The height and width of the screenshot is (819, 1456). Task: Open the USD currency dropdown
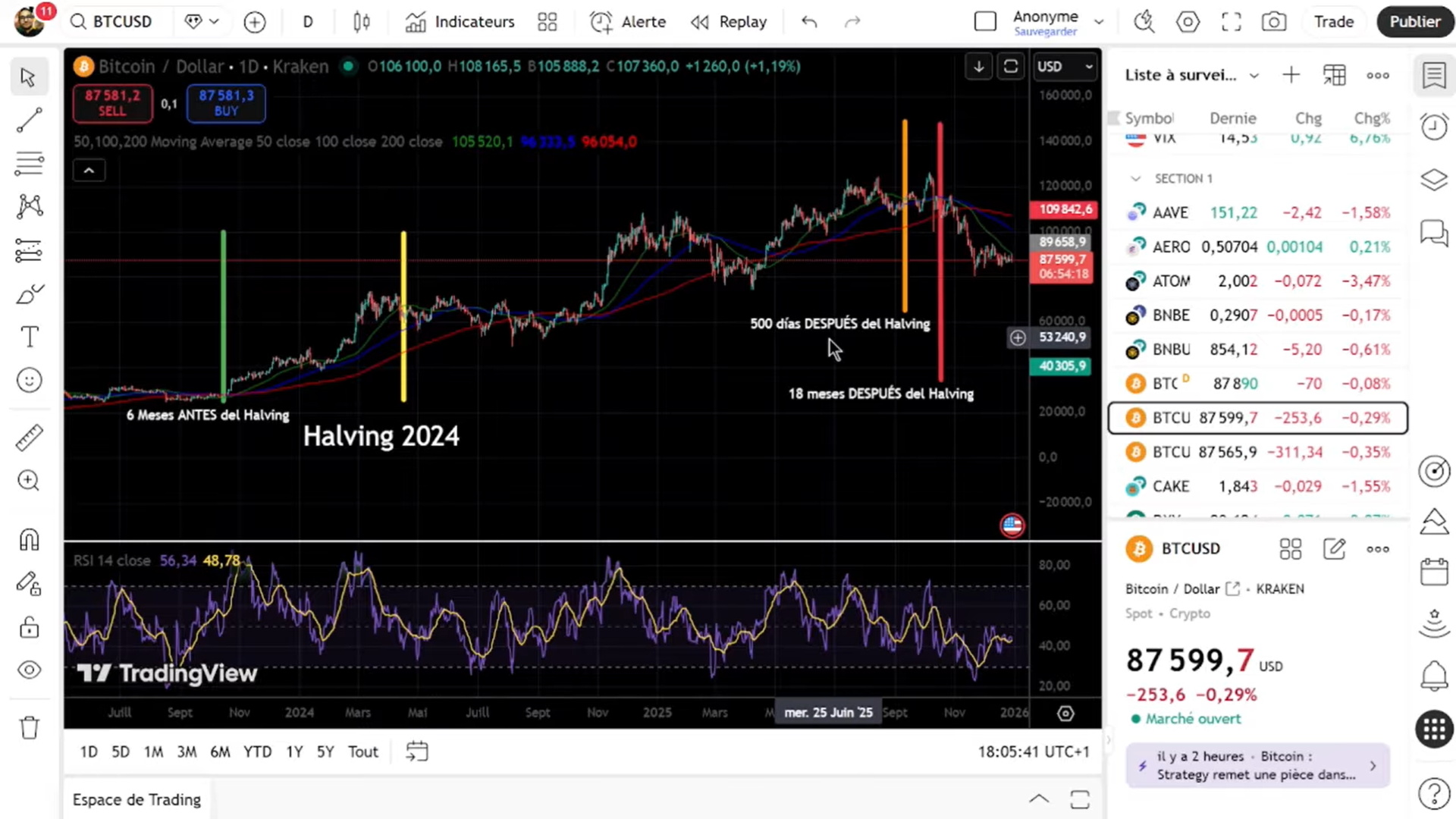tap(1065, 67)
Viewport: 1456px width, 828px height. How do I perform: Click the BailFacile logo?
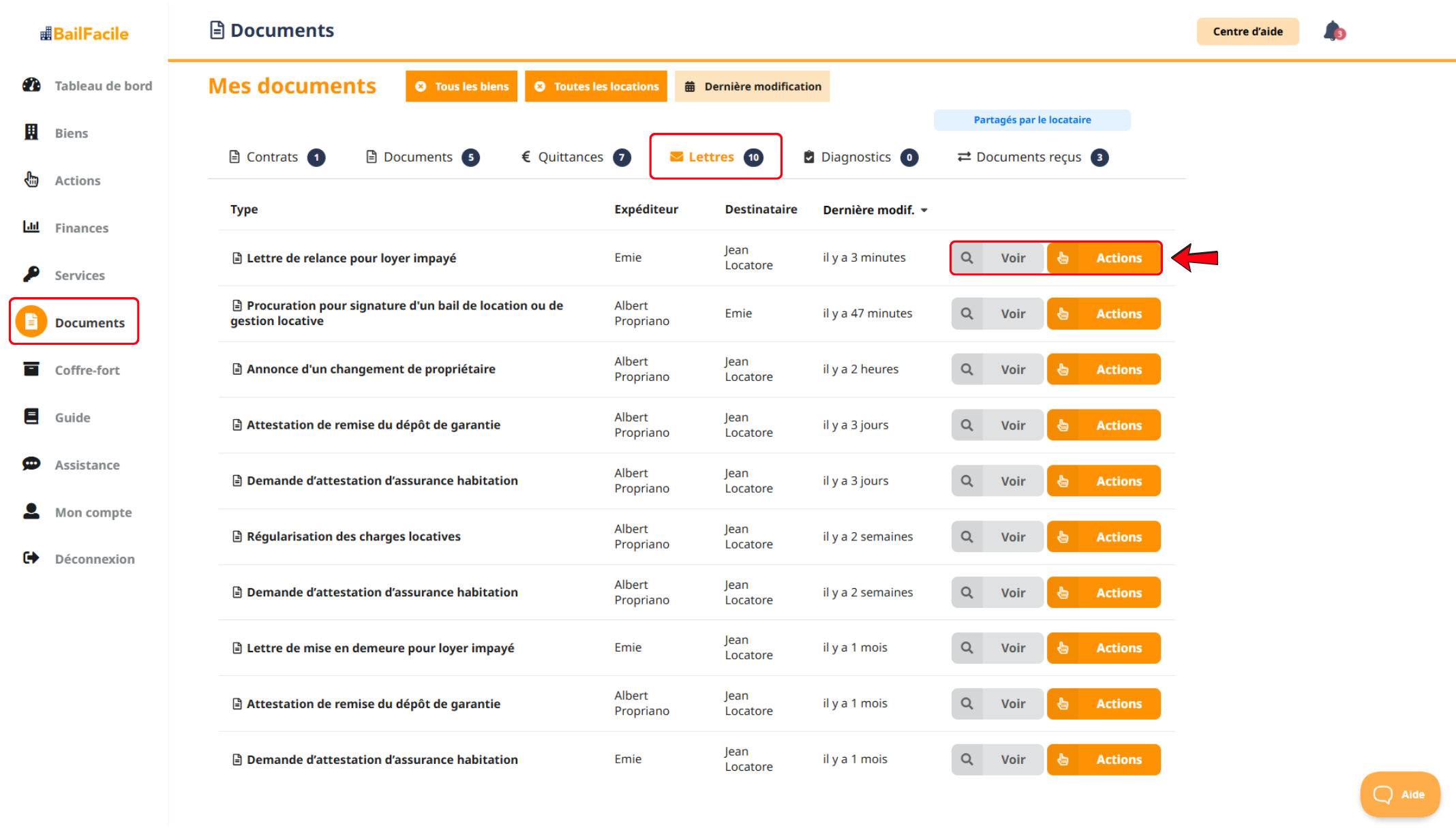85,33
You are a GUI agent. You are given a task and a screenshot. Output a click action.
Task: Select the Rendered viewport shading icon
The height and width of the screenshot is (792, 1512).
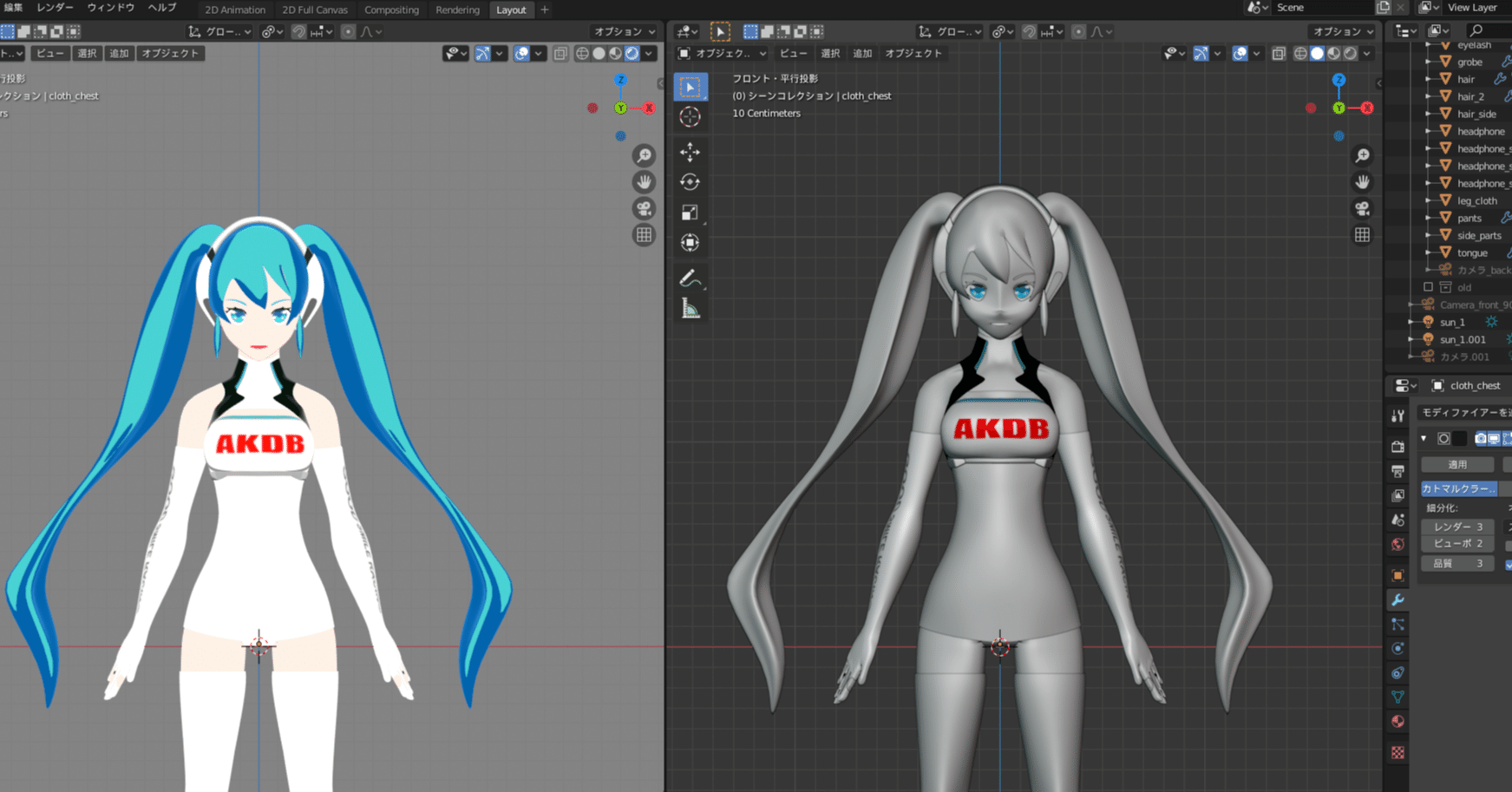[632, 53]
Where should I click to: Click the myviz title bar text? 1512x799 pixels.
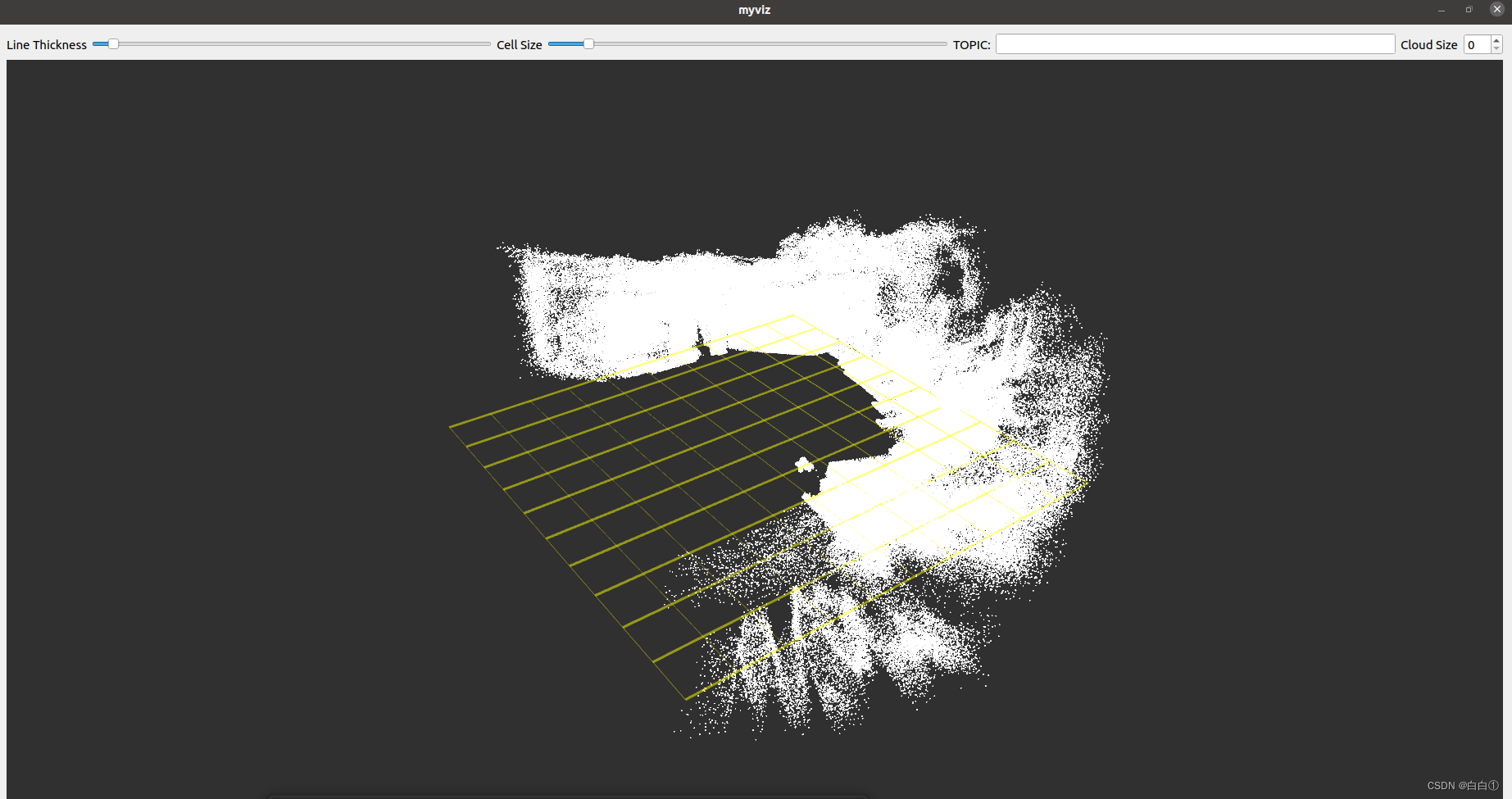point(753,10)
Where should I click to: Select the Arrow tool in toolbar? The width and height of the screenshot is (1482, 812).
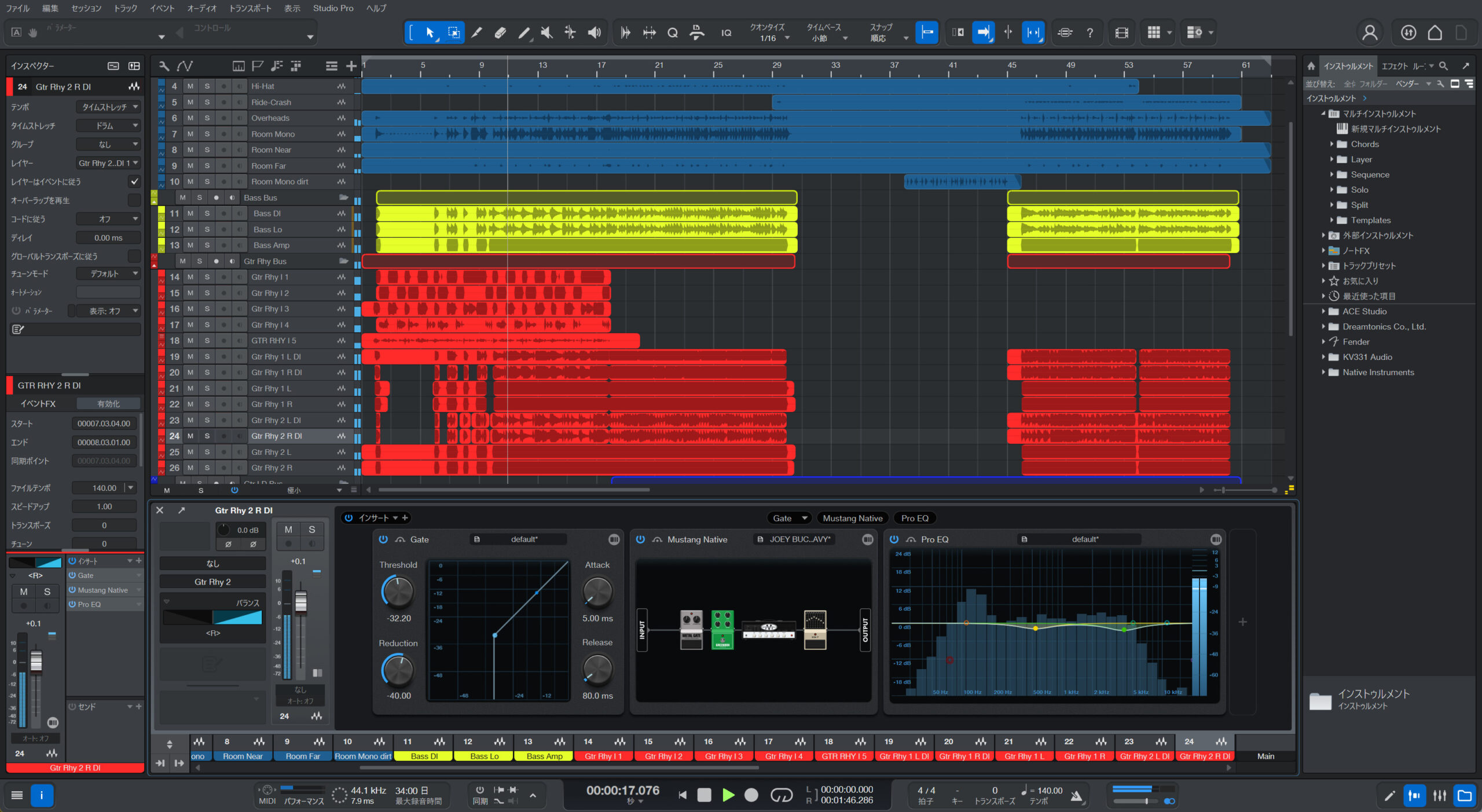[430, 32]
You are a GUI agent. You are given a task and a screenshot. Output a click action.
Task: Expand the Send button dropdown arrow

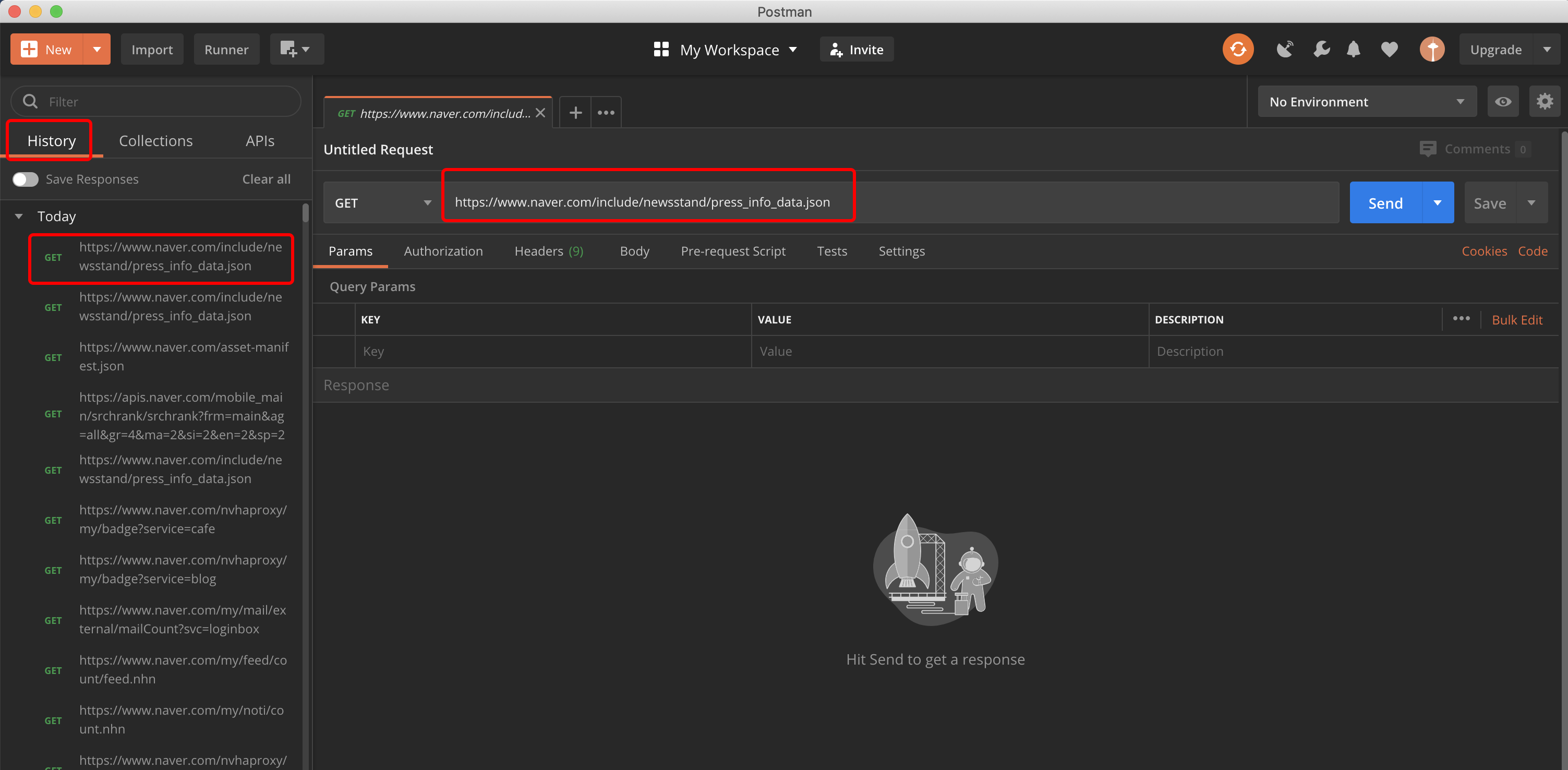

##########

(Directions):
Would you retype the material exactly, omitting each picture?

(Answer to this task):
The height and width of the screenshot is (819, 1456). Task: Open the USD currency dropdown
tap(1065, 67)
Viewport: 1456px width, 828px height. How do I perform: Click the BailFacile logo?
85,33
You are a GUI agent. You are given a task and a screenshot. Output a click action.
Task: Select the Rendered viewport shading icon
The height and width of the screenshot is (792, 1512).
[632, 53]
Where should I click to: Click the myviz title bar text? 1512x799 pixels.
point(753,10)
Where should I click to: Select the Arrow tool in toolbar? The width and height of the screenshot is (1482, 812).
[430, 32]
You are a GUI agent. You are given a task and a screenshot. Output a click action.
Task: Expand the Send button dropdown arrow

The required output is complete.